给定短文>
• • • •

特征抽取：特征字典向量化和特征哈希变换

zoukankan html css js c++ java

特征抽取：特征字典向量化和特征哈希变换
注：本文是人工智能研究网的学习笔记

sklearn.feature_extaction模块提供了从原始数据如文本，图像等中抽取能够被机器学习算法直接处理的特征向量。

Feature extraction和Feature selection是不同的：前者将任意的数据变换成机器学习算法可用的数值型特征；后者是一个作用于特征空间上的机器学习技术，是对特征空间的再次变换。
- Loading Features From Dicts
- Features hashing
- Text Feature Extraction
- Image Feature Extraction
Loading Features From Dicts

DictVectorizer类可以用来把标准Python dict对象表示的特征数组转换成Numpy/Scipy的表示形式，以便于scikit-learn estimators的使用。

• • • •

所示数据>
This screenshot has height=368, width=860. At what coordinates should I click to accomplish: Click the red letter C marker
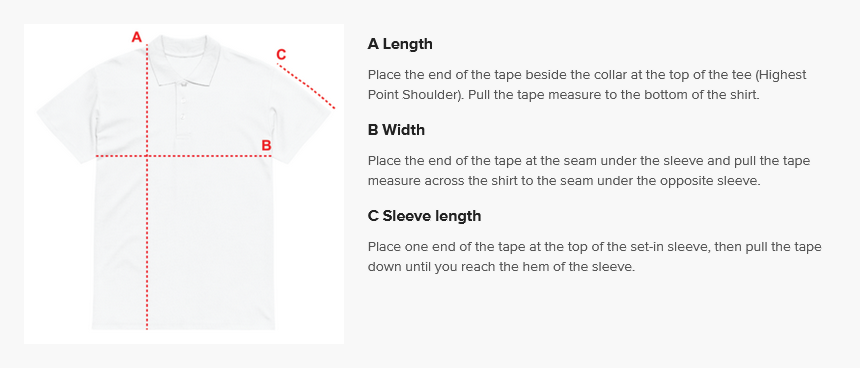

• • • •

任务说明> 从这篇关于特征抽取的短文最后一句之后续写一段。 完成本练习无需用到上面的材料。

练习结果>
尽管速度不是很快，Python的dict使用起来还是相当方便的，而且还可以稀疏存储（absent feature need not be stored）；字典的形式便于将特征的取值和名称一一对应起来。

DictVectorizer实现了one-of-K或者叫“one-hot”编码对标称型特征。标称型特征（Categorical feature）是“attribute-value”pairs，其中value是属性的可能的取值列表，必须是有限的离散的没有大小顺序的。（e.g 男女，话题类别）

下面的例子中，‘city’是一个categorical attribute而‘temperature’是一个典型的numerical feature。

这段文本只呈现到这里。